Todo el texto de Jeremías 2. 1 - 4, 4. es digno de leerse y meditarse en este punto.La acusación se basa en o apela a los compromisos contraídos. Es decir, existe un compromiso mutuo, y ese compromiso se ha articulado en una serie de cláusulas. El compromiso es la alianza, las cláusulas se enumeran en el protocolo o documento de la alianza. «Congregadme a mis fieles, que sellaron mi pacto con un sacrificio» (Sal 50, 5); «¿Por qué recitas mis preceptos y tienes siempre en la boca mi alianza?» (Sal 50, 16). La alianza del Sinaí propone diez cláusulas (en griego, deka-logoi, el decálogo); el protocolo está grabado en una losa que se conserva en el templo. En base a esas cláusulas, Dios puede querellarse con su pueblo por no haber cumplido los compromisos solemnemente contraídos.

El pueblo a una había prometido: «Haremos cuanto dice el Señor» (Ex 19, 8; 24, 3.7).

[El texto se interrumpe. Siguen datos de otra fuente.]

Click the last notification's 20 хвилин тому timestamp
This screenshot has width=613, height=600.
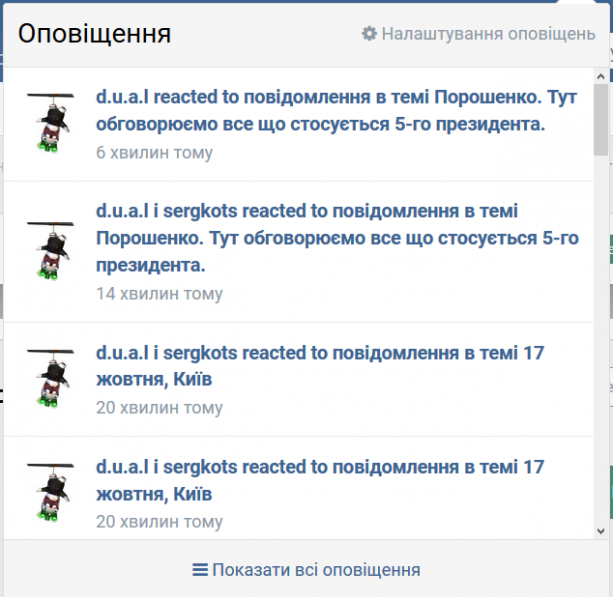(x=160, y=521)
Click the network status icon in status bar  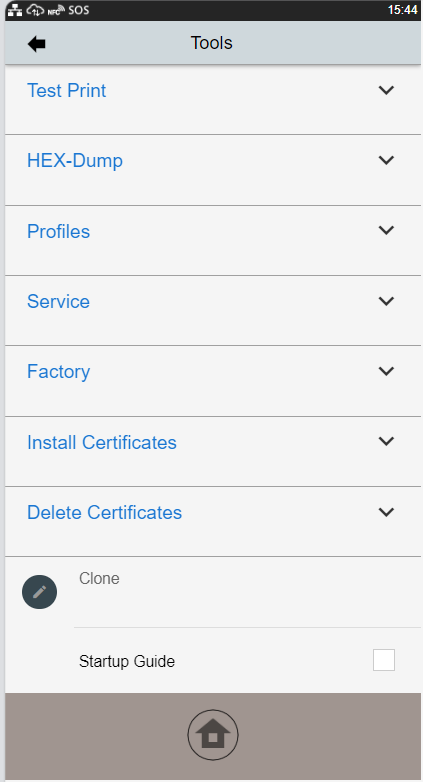(15, 9)
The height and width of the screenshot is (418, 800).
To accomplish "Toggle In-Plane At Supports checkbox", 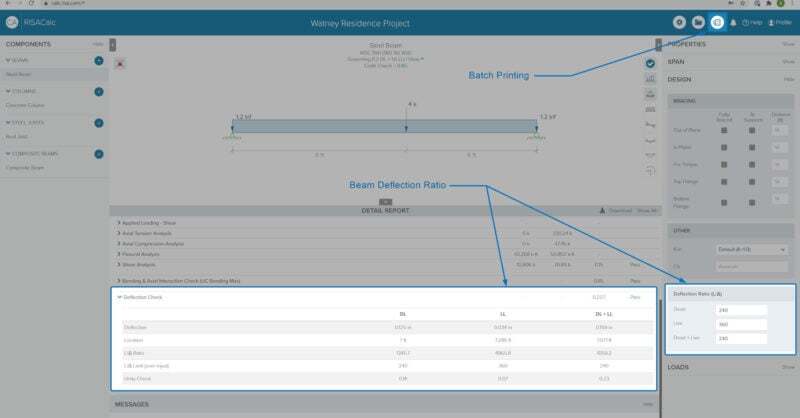I will 752,146.
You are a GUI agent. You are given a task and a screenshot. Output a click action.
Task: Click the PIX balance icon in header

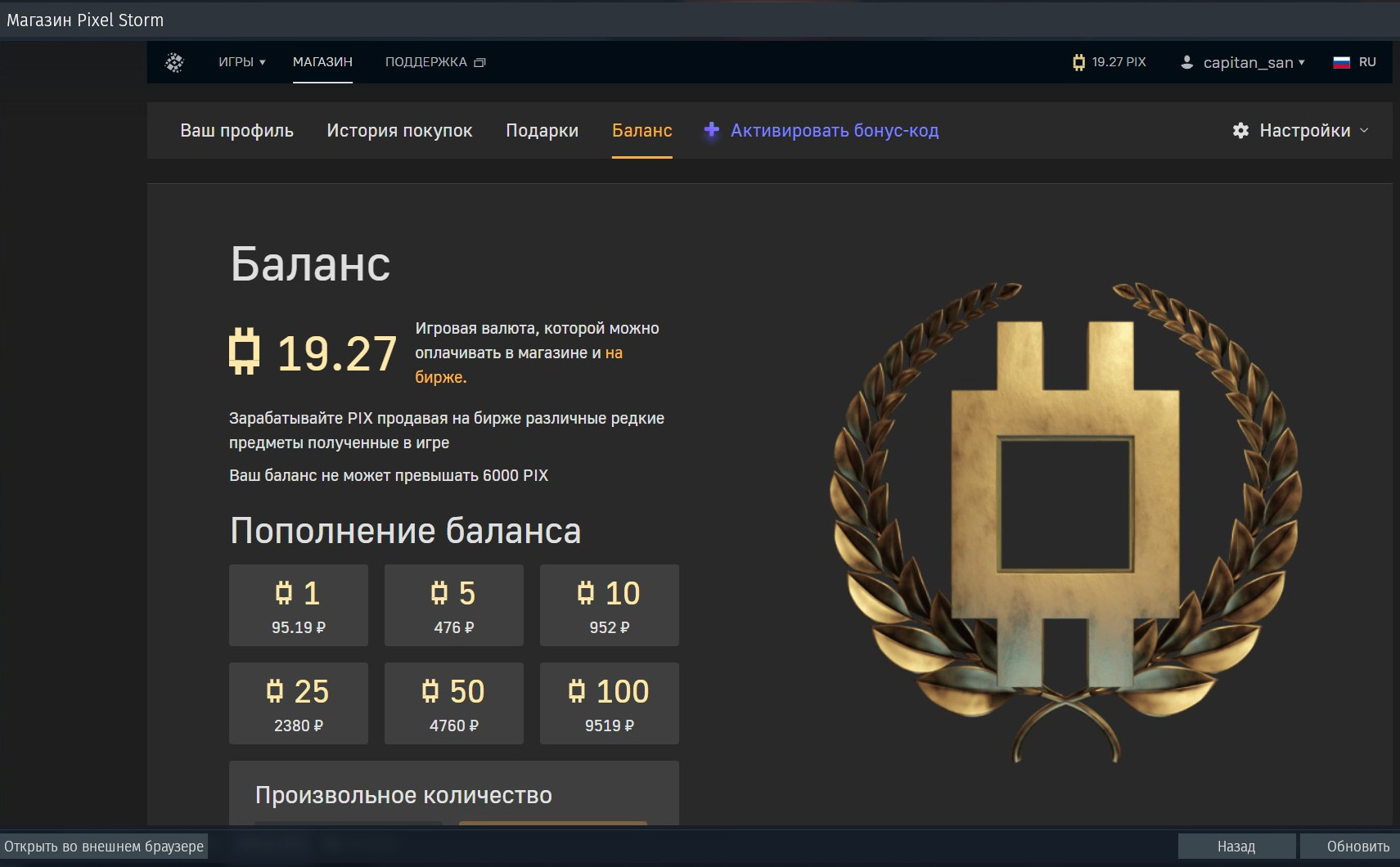click(1078, 62)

CR/DECALOGO-EV: Para la comunidad reunida a celebrar la Eucaristía, ¿cuál es el punto de referencia?; ¿sigue siendo el decálogo del Sinaí? El precepto del sábado y la prohibición de hacer imágenes de Dios ya no están en vigor. El resto de alguna manera, sí conserva vigencia, aunque no sin más. El cristiano no vive en la vieja alianza, sino en la nueva ; el protocolo de la nueva alianza no es el decálogo del Sinaí, sino el evangelio de Jesucristo.

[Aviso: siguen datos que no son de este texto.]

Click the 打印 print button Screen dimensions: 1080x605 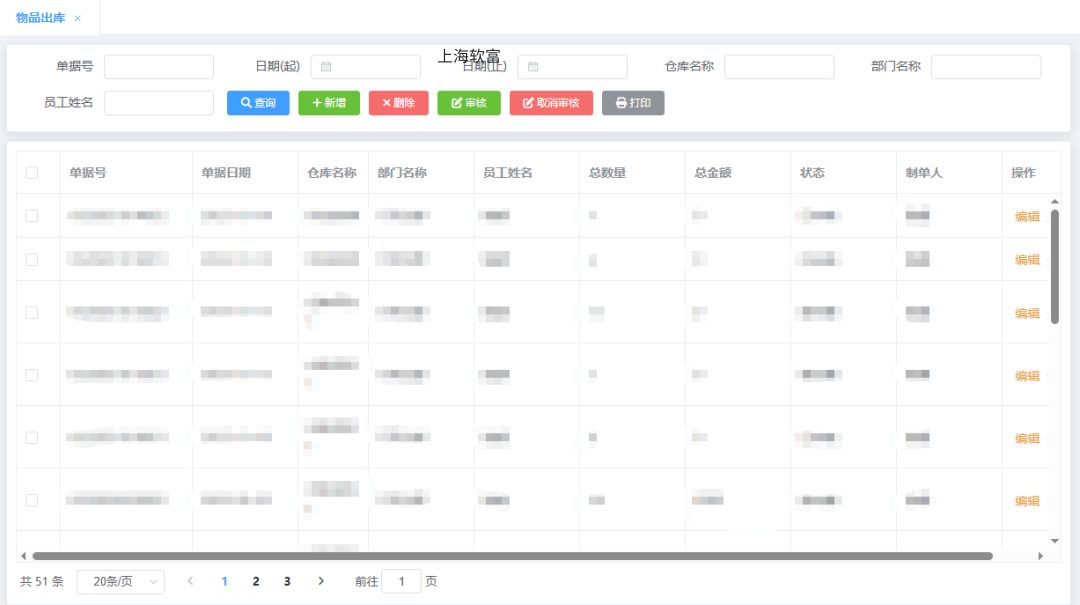coord(633,103)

Las bienaventuranzas, el sermón del monte, el mandato de perdonar a los enemigos no forman parte del decálogo. Y aun lo que de éste conserva su vigor ha sido transformado en profundidad. No es correcto decir que la base de la vida del cristiano, en lo que tiene que hacer, sea el decálogo. En el capítulo 5 de Mateo se leen seis expresiones del siguiente tipo: «Os han enseñado que se mandó a los antiguos... Pero yo os digo... Se mandó también... Pues yo os digo........... ». En vez de Moisés como mediador, Jesús, el Mesías, el Hijo del Padre; en vez del Sinaí, el monte de Galilea; en vez de diez preceptos o prohibiciones, ocho bienaventuranzas o felicidades; en vez de losas de piedra, el Espíritu en los corazones.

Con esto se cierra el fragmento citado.